And suddenly they look very very similar.

As already mentioned, I can't see any significant difference in performance with that.

Unless you have some other additional criteria or conditions, or something ...

• Member Posts: 26

Thanks for your responses.

Possible Values of my_columns are only 3 ( i ) 'Y'  ( ii )  'N' ( iii ) NULL

1) nvl( my_column, 'N') <> 'Y'

2) nvl( my_column, 'N') = 'N'

Both gives same performance?

If not, could you please explain the reason for the better performance option.

In other words, does the = operator give better performance than <> operator with strings?

--

Thanks

Peddi

• Member, Moderator Posts: 40,327 Red Diamond
edited March 2014 Accepted Answer

Hi, Peddi,

The comparison will be equally efficient, whether you use = or <>.

• Member Posts: 26

Many thanks for the practical results.

• Member Posts: 9,587 Gold Crown

The answer depends on how much of the data is null, N or Y.

If you have a large data set and a tiny amount of data at N or NULL then you can create a function-based index on nvl(mycolumn,'N'), create a histogram on the indexed column, and the predicate nvl(mycolumn,'N')  = 'N' will be able to use the index.

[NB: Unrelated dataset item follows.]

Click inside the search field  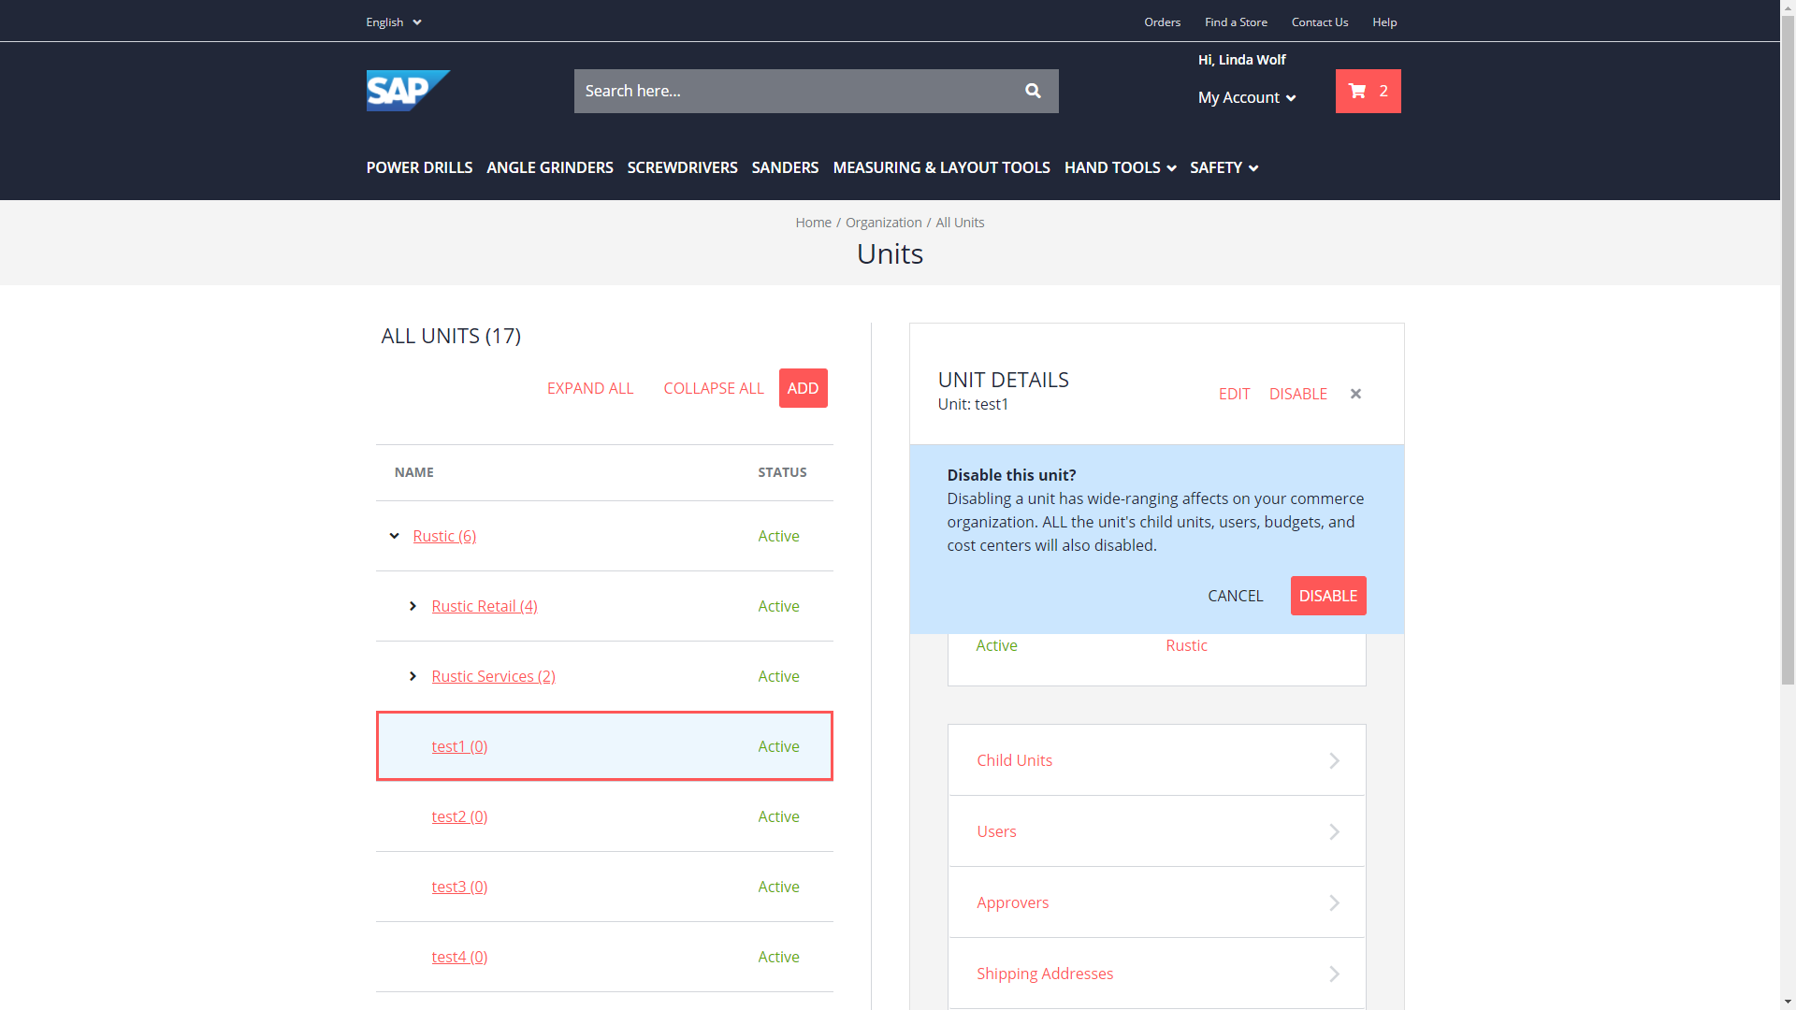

Better yet in those circumstances to use a CASE expression to convert everything else to NULL, (and change the predicate accordingly), then you have an index only on the rows you want and don't need a histogram.

Regards

Jonathan Lewis

• Member Posts: 16,076 Gold Crown

How about creating the index as follows: create index t_idx on t (my_column, 'N'); ?

Then would we still need an NVL in the query and/or the function based index?

(I'm without a database to test this currently, hence my question.)

This discussion has been closed.